Extract ::
══════════
What's the FTAA? A new global trade agreement than, if completed, could give global corporations the power to:

  • Weaken health care quality standards.
  • Increase the number of patients a nurse has to care for.
  • Undercut health and safety laws in hospitals and health care facilities.
  • Further privatize health care and make it harder to create an efficient, publicly coordinated health care system in the future.

The FTAA (Free Trade Area of the Americas), GATS (General Agreement on Trade in Services), and CAFTA (Central America Free Trade Agreement)--are all being negotiated behind closed doors. But we have time to stop them, until 2005. Learn what you can do by calling 773-583-7728 or info@peoplesconsultation.org.


How could global trade agreements hurt health care?

Right now, US laws and regulations protect us when we need health care. For example:

  • Licensing laws make sure that doctors, nurses, and technicians are qualified and competent.
  • Staffing ratios limit how many patients nurses have to care for.
  • Labor laws limit the hours that health care workers have to work.
  • Health and safety laws make sure hospitals are safe places.

People won these protections through years of organizing and hard work. But under the FTAA (Free Trade Area of the Americas), GATS (General Agreement on Trade in Services), and CAFTA (Central America Free Trade Agreement):

  • Foreign corporations and governments could challenge U.S. health care regulations as "more burdensome than necessary." For example, laws requiring reasonable staffing ratios, use of safe needles, and professional licensing could be challenged using new rules on "domestic regulation." Who decides what's "burdensome?" Three corporate trade experts deliberating in private and backed up with a powerful enforcement system. Workers and patients would have no right to watch the proceedings or present their perspective. In almost every case decided under the WTO (World Trade Organization) and NAFTA trade tribunal system to date, corporate interests have won and the public interest has lost.

  • Rules on the temporary entry of workers could allow transnational corporations to bring immigrant workers into a country just to work in a particular hospital. Workers would have to leave the country if they were fired, so they would have no bargaining power to insist on decent treatment and fair wages. These rules would cut down wages, safety, and unions in the whole health care industry. WTO staff have stated that one of the aims of these rules is to lower labor costs.

  • The "national treatment" rule in the proposed agreements could further privatize health care. Governments would have to treat private health care corporations from abroad just as favorably as public service providers based in the U.S. This could give foreign corporations an "equal right" to money that we now use to fund public services in the U.S. That would make it harder to save public hospitals and clinics, or create an efficient, publicly coordinated health care system in the future.
══════════
Tasks to complete ::
**1)** Output the passage of the trade agreements and health care text starting with "What's the FTAA?" and going on through "773-583-7728 or info@peoplesconsultation.org.", word for word.
**2)** Based on the trade agreements and health care text, decide whether each statement is true. Answer yes or no, and quote the text's deciding words. (a) Under the rules on temporary entry of workers, workers who were fired would have to leave the country. (b) Workers and patients would be allowed to watch the trade tribunal proceedings. (c) Staffing ratios limit the hours that health care workers have to work.
══════════
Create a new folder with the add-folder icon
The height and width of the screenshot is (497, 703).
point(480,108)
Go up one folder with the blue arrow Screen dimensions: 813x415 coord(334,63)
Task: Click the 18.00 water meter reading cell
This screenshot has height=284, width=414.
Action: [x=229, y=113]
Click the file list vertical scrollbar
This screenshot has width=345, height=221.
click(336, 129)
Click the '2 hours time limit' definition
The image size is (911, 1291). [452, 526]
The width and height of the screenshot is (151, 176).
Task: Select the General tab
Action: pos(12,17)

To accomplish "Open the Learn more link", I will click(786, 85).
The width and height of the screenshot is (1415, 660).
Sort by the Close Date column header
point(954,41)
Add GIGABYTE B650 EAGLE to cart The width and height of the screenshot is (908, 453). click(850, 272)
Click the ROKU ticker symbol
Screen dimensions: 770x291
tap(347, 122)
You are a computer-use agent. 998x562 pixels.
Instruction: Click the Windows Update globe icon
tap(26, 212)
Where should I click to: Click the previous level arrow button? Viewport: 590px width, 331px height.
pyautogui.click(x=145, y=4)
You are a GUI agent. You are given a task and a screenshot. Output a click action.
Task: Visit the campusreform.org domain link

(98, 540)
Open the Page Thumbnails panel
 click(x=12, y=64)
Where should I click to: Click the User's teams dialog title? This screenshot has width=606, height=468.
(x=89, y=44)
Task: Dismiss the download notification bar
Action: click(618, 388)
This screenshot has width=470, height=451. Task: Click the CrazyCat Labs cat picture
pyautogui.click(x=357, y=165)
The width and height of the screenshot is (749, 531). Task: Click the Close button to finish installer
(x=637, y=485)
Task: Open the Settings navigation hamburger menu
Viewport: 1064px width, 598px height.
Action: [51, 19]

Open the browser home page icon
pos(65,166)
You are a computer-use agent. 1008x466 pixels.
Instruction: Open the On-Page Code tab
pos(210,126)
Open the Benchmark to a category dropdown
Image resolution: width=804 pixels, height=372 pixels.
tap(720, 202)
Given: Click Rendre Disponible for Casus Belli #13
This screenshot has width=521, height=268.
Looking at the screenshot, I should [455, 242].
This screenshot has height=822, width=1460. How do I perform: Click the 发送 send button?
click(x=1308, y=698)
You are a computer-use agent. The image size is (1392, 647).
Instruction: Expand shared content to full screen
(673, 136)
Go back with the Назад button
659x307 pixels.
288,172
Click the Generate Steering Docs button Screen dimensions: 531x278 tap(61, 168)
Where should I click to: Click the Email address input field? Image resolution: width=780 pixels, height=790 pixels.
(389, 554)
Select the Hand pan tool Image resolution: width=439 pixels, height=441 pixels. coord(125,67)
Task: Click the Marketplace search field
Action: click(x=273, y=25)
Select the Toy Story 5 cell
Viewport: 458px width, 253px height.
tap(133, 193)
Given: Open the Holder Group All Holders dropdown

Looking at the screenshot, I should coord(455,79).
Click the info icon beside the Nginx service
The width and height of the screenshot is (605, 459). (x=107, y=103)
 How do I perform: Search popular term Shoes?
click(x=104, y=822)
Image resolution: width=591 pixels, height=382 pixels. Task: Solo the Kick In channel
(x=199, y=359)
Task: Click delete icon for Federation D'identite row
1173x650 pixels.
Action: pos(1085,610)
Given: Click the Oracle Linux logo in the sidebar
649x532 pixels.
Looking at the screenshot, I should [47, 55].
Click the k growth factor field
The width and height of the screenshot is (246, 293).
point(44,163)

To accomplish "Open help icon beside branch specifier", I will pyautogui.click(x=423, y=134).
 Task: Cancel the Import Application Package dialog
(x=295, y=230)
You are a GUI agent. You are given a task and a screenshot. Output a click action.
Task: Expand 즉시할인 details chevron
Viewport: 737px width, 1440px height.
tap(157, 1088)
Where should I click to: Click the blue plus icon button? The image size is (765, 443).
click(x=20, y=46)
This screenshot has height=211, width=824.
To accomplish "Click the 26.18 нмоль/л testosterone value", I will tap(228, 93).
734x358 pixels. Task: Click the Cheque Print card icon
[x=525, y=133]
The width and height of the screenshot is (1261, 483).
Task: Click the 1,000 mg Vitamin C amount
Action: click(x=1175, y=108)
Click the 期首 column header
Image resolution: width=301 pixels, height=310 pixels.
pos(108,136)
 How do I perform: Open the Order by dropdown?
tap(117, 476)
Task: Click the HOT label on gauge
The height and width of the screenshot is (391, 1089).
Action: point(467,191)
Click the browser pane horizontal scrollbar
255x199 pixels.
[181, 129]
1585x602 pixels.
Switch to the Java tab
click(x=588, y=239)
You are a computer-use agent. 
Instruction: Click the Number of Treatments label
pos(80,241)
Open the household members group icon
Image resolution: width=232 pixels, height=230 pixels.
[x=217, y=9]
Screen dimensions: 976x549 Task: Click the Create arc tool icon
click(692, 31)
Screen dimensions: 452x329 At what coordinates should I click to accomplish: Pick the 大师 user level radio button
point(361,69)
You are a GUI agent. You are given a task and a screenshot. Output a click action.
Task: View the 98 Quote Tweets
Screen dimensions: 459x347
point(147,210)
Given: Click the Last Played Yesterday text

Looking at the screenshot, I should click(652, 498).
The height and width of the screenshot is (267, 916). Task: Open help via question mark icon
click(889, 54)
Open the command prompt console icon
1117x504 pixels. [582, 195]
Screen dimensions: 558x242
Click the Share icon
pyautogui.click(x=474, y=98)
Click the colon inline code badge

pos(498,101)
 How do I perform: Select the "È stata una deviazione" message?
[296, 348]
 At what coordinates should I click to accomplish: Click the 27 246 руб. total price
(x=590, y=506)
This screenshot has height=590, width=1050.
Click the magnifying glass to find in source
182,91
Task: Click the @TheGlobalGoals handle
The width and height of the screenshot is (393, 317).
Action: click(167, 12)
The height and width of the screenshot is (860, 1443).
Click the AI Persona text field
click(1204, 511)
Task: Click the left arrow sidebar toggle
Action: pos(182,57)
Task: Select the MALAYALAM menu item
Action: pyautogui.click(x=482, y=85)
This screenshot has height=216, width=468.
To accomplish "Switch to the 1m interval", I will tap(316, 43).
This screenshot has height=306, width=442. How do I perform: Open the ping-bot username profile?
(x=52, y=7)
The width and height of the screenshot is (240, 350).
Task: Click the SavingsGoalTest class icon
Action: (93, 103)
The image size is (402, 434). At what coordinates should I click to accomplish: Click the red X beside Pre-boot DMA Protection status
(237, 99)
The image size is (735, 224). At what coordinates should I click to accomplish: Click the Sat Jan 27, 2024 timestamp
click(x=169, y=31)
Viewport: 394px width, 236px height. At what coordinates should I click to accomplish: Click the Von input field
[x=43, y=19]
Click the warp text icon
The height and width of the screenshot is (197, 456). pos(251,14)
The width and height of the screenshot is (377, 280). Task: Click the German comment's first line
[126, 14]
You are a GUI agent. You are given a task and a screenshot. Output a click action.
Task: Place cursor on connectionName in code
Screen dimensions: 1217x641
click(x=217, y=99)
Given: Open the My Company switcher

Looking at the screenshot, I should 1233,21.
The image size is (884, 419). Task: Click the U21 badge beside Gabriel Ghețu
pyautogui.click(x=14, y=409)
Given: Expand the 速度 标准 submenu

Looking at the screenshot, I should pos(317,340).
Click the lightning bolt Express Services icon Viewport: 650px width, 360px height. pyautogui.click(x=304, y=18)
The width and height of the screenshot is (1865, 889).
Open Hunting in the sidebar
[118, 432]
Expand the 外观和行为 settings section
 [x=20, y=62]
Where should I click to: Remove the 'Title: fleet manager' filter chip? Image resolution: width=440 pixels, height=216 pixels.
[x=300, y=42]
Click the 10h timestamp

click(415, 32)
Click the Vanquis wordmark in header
══════════
Answers for the exercise ::
**1)**
What's the FTAA? A new global trade agreement than, if completed, could give global corporations the power to:

  • Weaken health care quality standards.
  • Increase the number of patients a nurse has to care for.
  • Undercut health and safety laws in hospitals and health care facilities.
  • Further privatize health care and make it harder to create an efficient, publicly coordinated health care system in the future.

The FTAA (Free Trade Area of the Americas), GATS (General Agreement on Trade in Services), and CAFTA (Central America Free Trade Agreement)--are all being negotiated behind closed doors. But we have time to stop them, until 2005. Learn what you can do by calling 773-583-7728 or info@peoplesconsultation.org.

**2)**
(a) Yes: "Workers would have to leave the country if they were fired"
(b) No: "Workers and patients would have no right to watch the proceedings or present their perspective."
(c) No: "Staffing ratios limit how many patients nurses have to care for."